Certes, la maison est bourgeoise, mais à aucun moment elle n’est ostentatoire. Les meubles sont, pour partie, issus d’une vie californienne précédente et ont été mariés aux meubles existants, Chaplin ayant acheté les lieux déjà meublés. Orientées sur le parc, le lac et les montagnes, les toiles qu’offrent les fenêtres des pièces à vivre plongent les visiteurs dans une atmosphère de cinéma que devait évidemment adorer Charlot. Cet extérieur, qui fait aussi du manoir de Ban un lieu exceptionnel, comprend des dépendances, dont une ferme qui a précédé la propriété actuelle et qui servait de logement au personnel, composé sous Chaplin d’une équipe de treize personnes. Le poumon de la propriété est définitivement à l’extérieur et s’étend sur près de 14 hectares. Le parc du manoir de Ban est légèrement incliné et termine sa pente douce aux berges de la Veveyse et du ruisseau de Nant. Une immense pelouse naturelle de six hectares est allongée tel un tapis d’Orient et vient sublimer des dizaines d’arbres séculaires. Le domaine comprend également un verger, un jardin potager dont Chaplin adorait s’occuper, mais aussi une cour, une fontaine, un court de tennis et une piscine. Les hectares restants sont recouverts d’une forêt de feuillus, au sud du domaine.

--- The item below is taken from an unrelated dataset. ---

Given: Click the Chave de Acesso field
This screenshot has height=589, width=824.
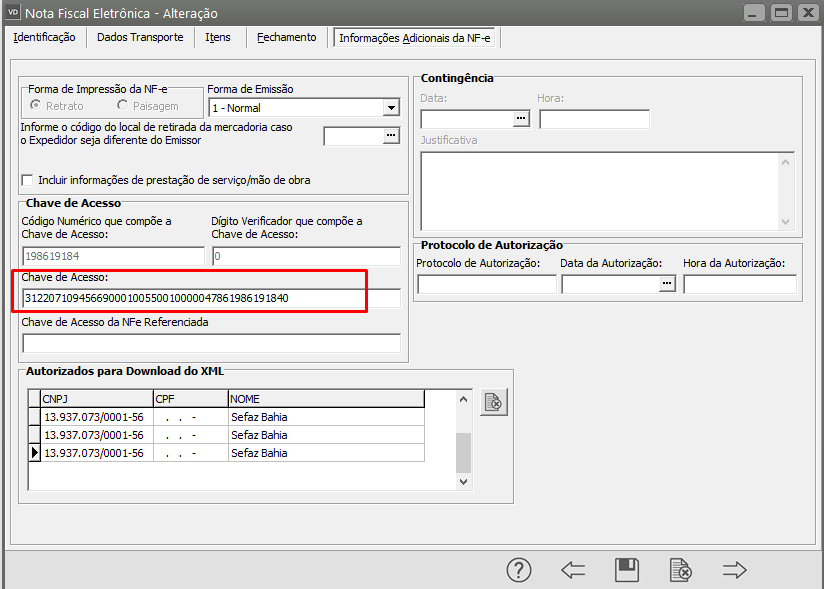Looking at the screenshot, I should tap(210, 298).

Le manoir sous l’angle culturel

Elu meilleur musée d’Europe par l’Académie européenne des musées, Chaplin‘s World by Grévin est un musée à taille humaine et se consacre avec poésie à exposer l’œuvre de Chaplin. Charlie Chaplin était capable de délivrer un message politique puissant tout en faisant rire. Ce projet est avant tout le fruit d’une rencontre en 2000 entre l’architecte suisse Philippe Meylan et le muséographe québécois Yves Durand, passionnés de Chaplin. Après dix ans d’études, de concertations et de négociations diverses, le projet Chaplin’s World a su fédérer les administrations locales, les partenaires financiers, les héritiers de Charlie Chaplin, les organisations touristiques et culturelles et les entreprises de la Riviera vaudoise.

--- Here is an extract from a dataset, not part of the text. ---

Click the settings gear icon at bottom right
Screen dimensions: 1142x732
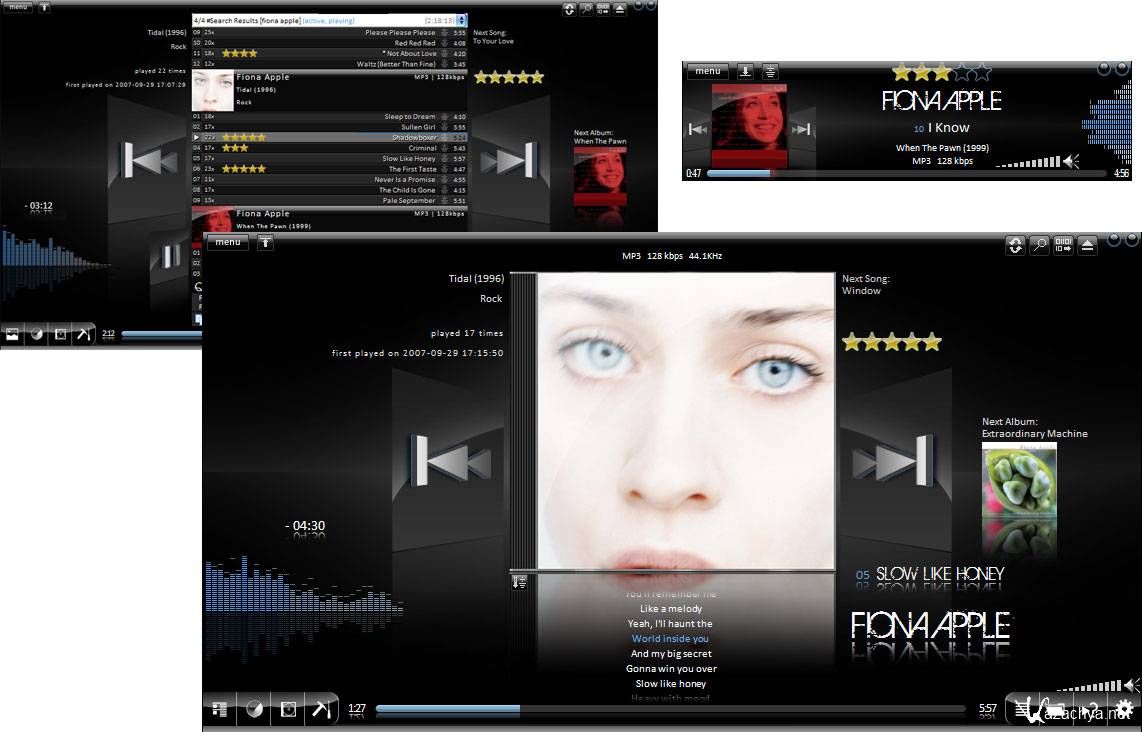click(1123, 709)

Le projet a reçu le soutien financier du Canton de Vaud, conscient de l’atout majeur qu’un tel site pouvait apporter à la région, avec, comme garantes, plusieurs communes voisines, permettant de débloquer un crédit d’appui d’aide au développement économique d’un montant de dix millions de francs. Plus de deux ans de travaux et de rénovation ont été nécessaires pour faire évoluer le manoir et son parc en musée. Tout en préservant l’authenticité et le charme de l’époque, en respectant l’intimité propre à la propriété, il a fallu relever de nombreux défis, notamment techniques. Le «studio» a été créé de toutes pièces et permet aux visiteurs de se plonger dans les décors et dans l’ambiance de plusieurs films de Chaplin, comme Le Kid, Le Dictateur, ou encore Les Temps modernes. Mises en scène par la société Grévin, de nombreuses statues de cire viennent immerger le spectateur dans le monde du cinéma de Charlot. Des costumes portés par Charlie Chaplin sont exposés dans cette partie du musée, tout comme des accessoires lui ayant appartenu, dont l’Oscar qu’il a reçu en 1973 pour Les Feux de la rampe. Le spectateur peut aussi se placer derrière la caméra, ou encore sonoriser un extrait de film muet grâce à un photoplayer. Au final, l’immersion est totale et la magie opère pleinement.
Enfant de la balle, pétri de talent et obstiné, Charlie Chaplin a universellement marqué le monde. Lui, qui a érigé son œuvre en art, était tout autant sentimental, rusé, ingénieux, visionnaire et talentueux. Il a marqué l’ère moderne de ses œuvres, le cinéma de son image, les Etats-Unis de son exil en Suisse, et le manoir de Ban de sa profonde humanité. Chaplin’s World est en réalité une ode à la vie et au travail de Charlie Chaplin, un poème dans lequel chaque pièce de sa maison est comme une strophe de son œuvre. Tel un voyage dans le temps, la visite de ce musée est une expérience que chacun doit vivre pour
(re)découvrir et contempler l’œuvre monumentale que nous a laissée l’artiste au chapeau melon.